Day 59: Dixie Cocktail

  • 2 oz rye
  • 1 oz orange curaçao
  • 1/2 oz simple syrup
  • 1/4 oz crème de menthe
  • dash Angostura

William was in San Francisco this week for work and brought back a bevy of new menus for me. I found this one on the Hard Water menu and got about halfway through making it before I realized I didn’t have any crème de menthe, so I just used some of a minty amaro I had. It turned out much nicer than I expected, very refreshing and boozy.

Day 57: Shattered Glasser

  • 1 oz reposado tequila
  • 3/4 oz sweet vermouth
  • 1/2 oz mezcal
  • 1/2 oz batavia arrack
  • 1/4 oz allspice dram
  • 1/4 oz Bénédictine
  • 2 dashes chocolate mole bitters

I was heating up some leftovers of this amazing soup for dinner, so I decided to find a tequila drink to go with it. If you search for “tequila cocktails” most of what you get back is some kind of margarita. BORING. I looked in the Death & Co book and happened upon this, which was apparently made up on the spot when a regular asked for something using his favorite things. Well, to quote the book: “The problem was that he likes a lot of weird shit.”

This is definitely a weird, weird drink. I used Punt e Mes instead of Carpano as suggested, which may have made it slightly more bitter than advertised. Still, this was all over the place. Bitter, smoky, with a bit of a sweet chocolate after taste.

Day 56: Whiskey Flip

  • 3 oz whiskey
  • whole egg
  • 1 tsp sugar
  • 2 tsp heavy cream

Flush with success from last night, I wanted to make another eggy cocktail. Since it’s Whiskey Wednesday I went for a whiskey flip. It’s too bad this one didn’t work out. It just tasted like whiskey. Maybe if I had used simple instead of actual sugar? I’ve never had any luck with using sugar in cocktails, it never dissolves for me.

Day 52: Horsecar

  • 1 oz rye
  • 1 oz sweet vermouth
  • 1 oz dry vermouth
  • dash orange bitters
  • maraschino for garnish

I spent all of today biking around town for an Ingress anomaly event. By the time I was finished with the after party (and the after after party) and made it home I had little time to spare before midnight. I found this while looking up whiskey cocktails. Despite it’s silly name it’s a decent drink, slightly sweet but with a nice rye bite.


Day 51: Last Word

  • 1 oz gin
  • 1 oz maraschino liqueur
  • 1 oz green chartreuse
  • 1 oz lime juice

William’s been bugging me to make a Last Word for a while, since he thought I would like it. Problem is that I didn’t have any chartreuse anymore. Many years ago I had a bottle that lived in my cupboard and never got any use, until I finally gave it away. I grabbed a bottle on the last liquor store run. Turns out that it works super well in cocktails if you make anything that’s more than two ingredients.
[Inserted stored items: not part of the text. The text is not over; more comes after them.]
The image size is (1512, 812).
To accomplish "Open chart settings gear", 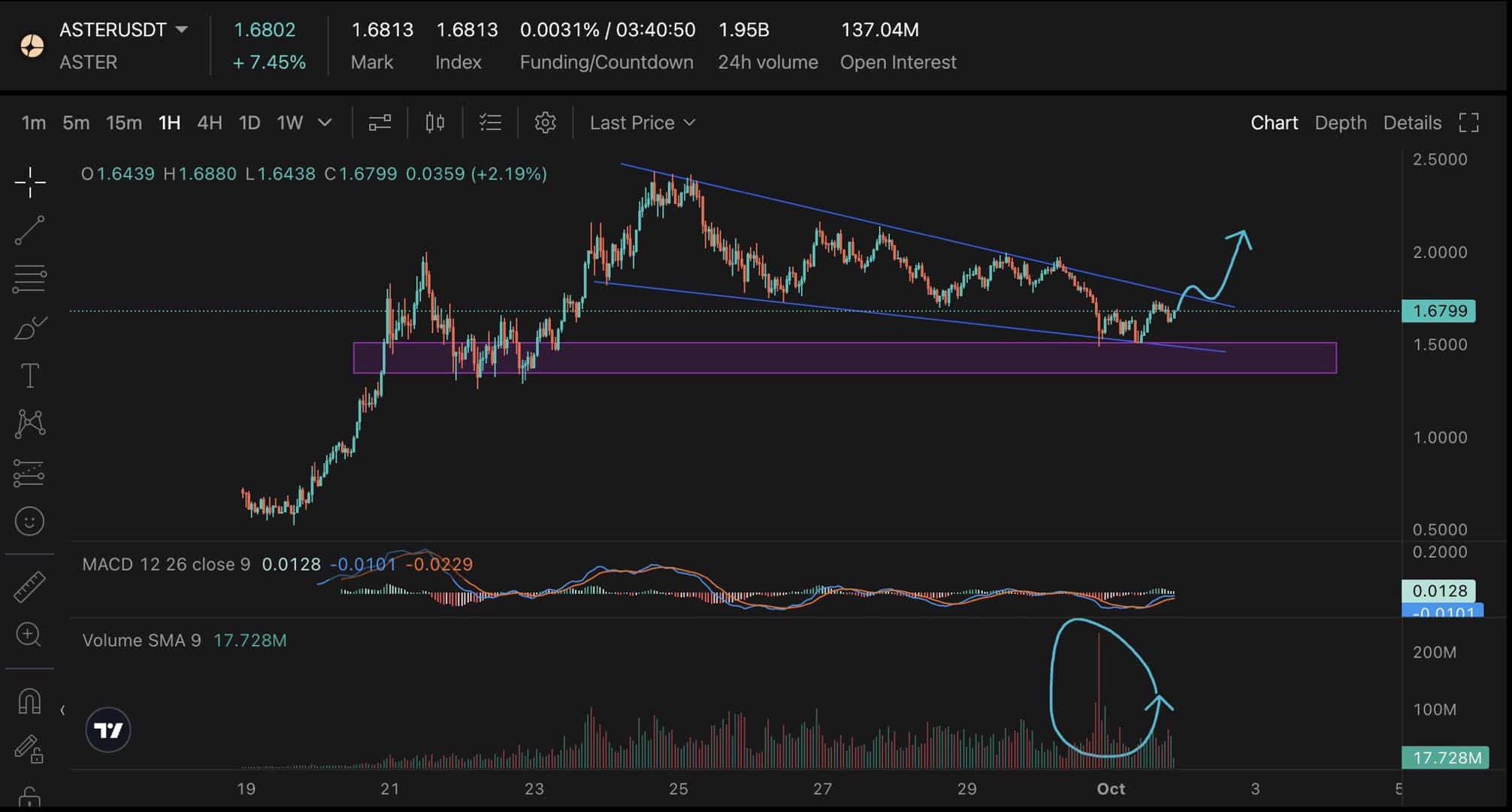I will coord(545,122).
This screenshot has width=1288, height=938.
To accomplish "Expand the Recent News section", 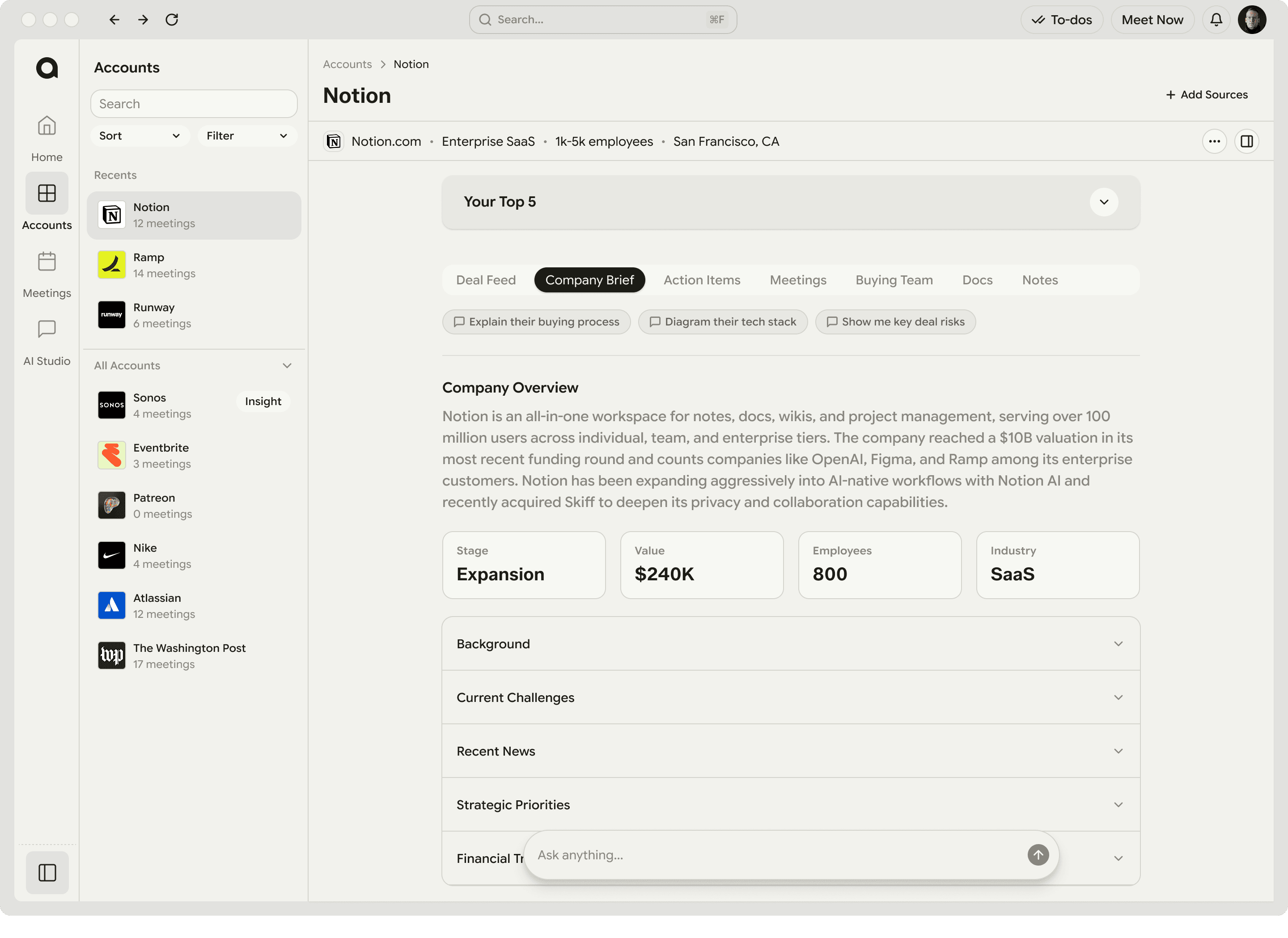I will (1118, 751).
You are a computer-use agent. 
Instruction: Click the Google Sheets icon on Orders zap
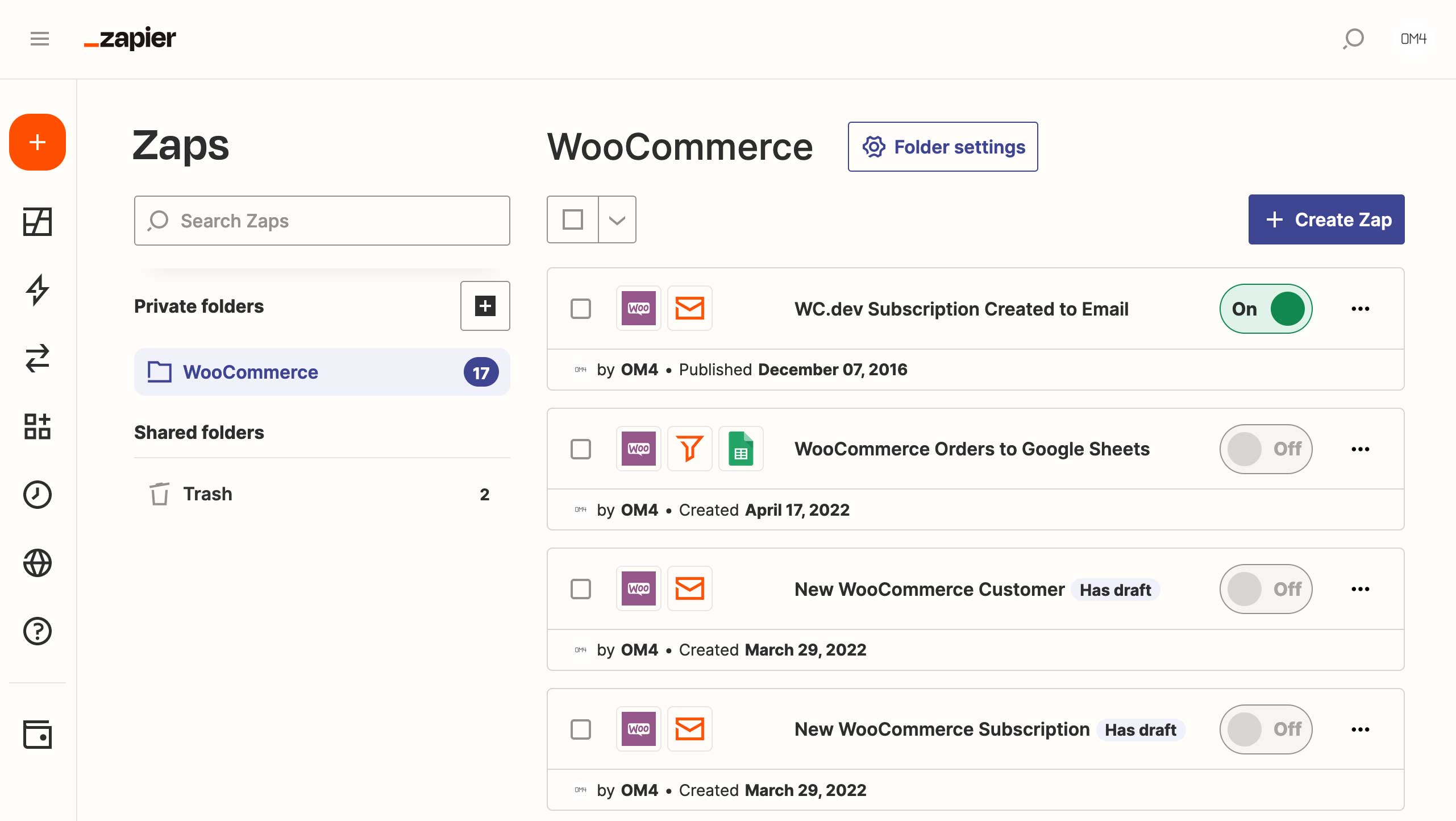point(741,449)
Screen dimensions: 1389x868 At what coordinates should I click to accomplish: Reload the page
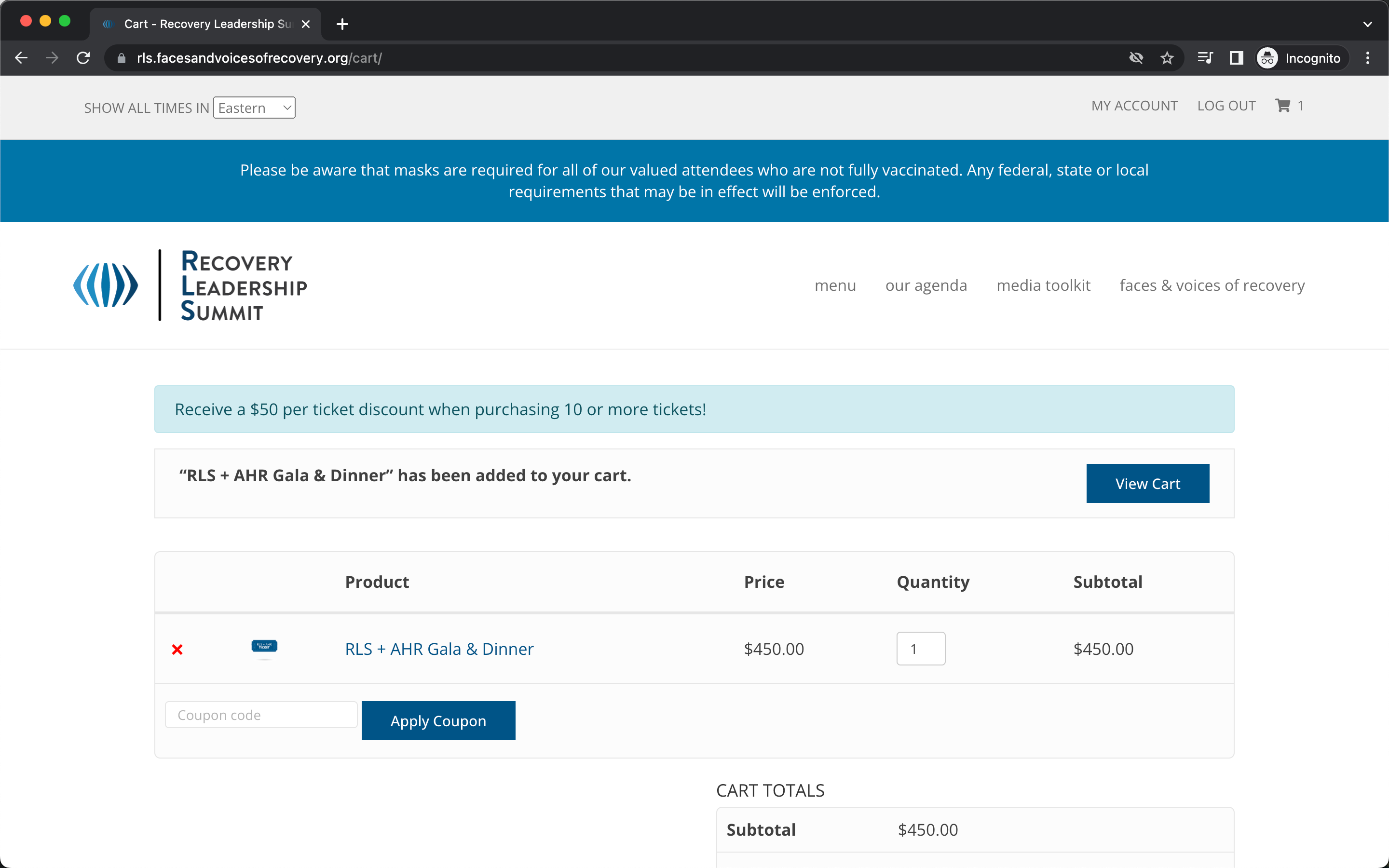click(83, 58)
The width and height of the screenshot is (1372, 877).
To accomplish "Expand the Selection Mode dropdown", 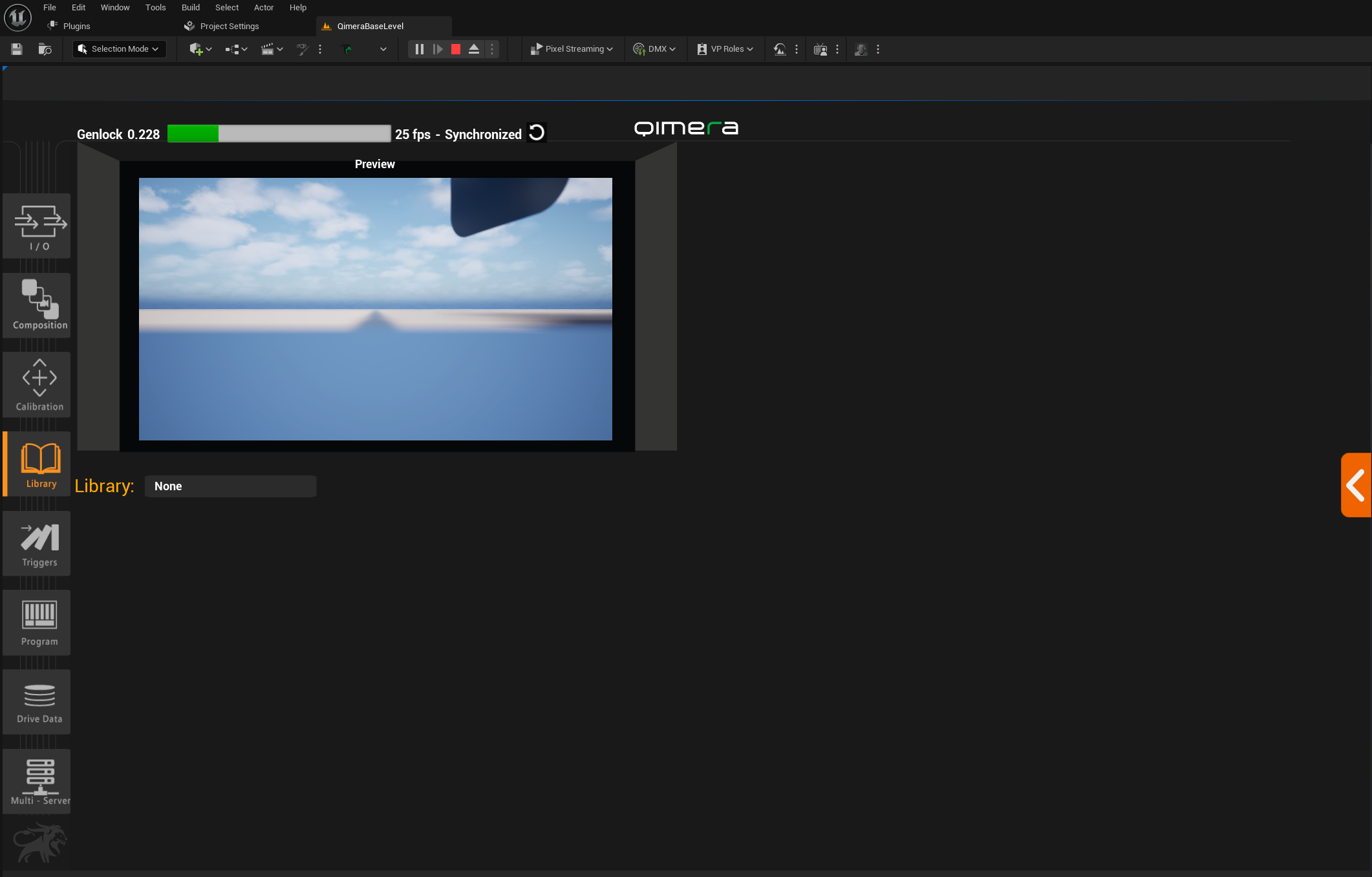I will click(119, 49).
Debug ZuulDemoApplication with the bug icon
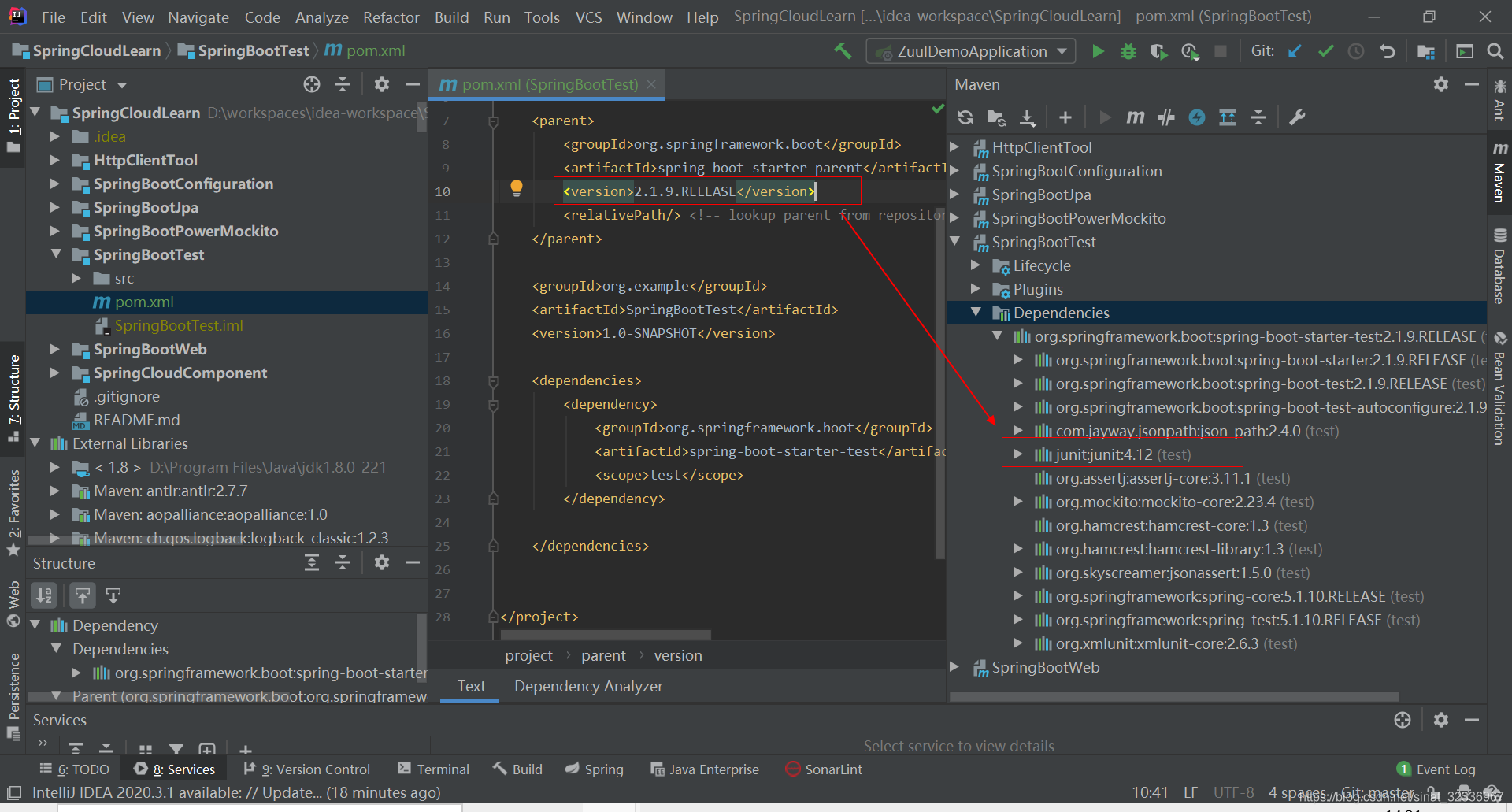 pos(1128,50)
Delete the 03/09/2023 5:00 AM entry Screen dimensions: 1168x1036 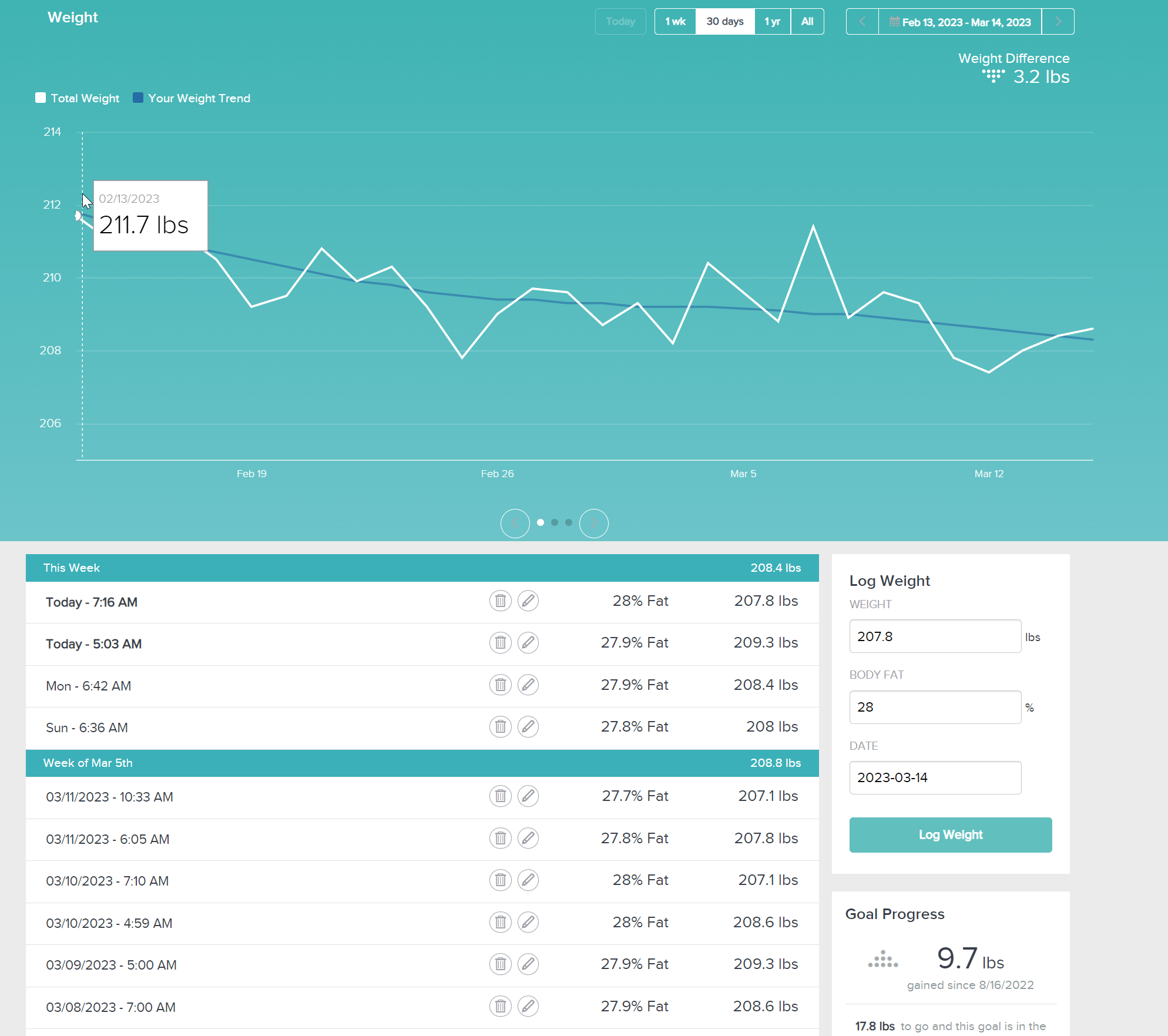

Day 50: Planet of the Apes

  • 1 oz dark Jamaican rum
  • 1 oz pineapple juice
  • 1 oz orange juice
  • 3/4 oz crème de banana
  • 1/2 oz 151 rum
  • 1/2 oz lime juice

Any cocktail with crème de banana used to get the side-eye from me, but I think I’m starting to come around. This is not obnoxiously banana flavored. It’s fairly smooth, and smells more like banana than it tastes.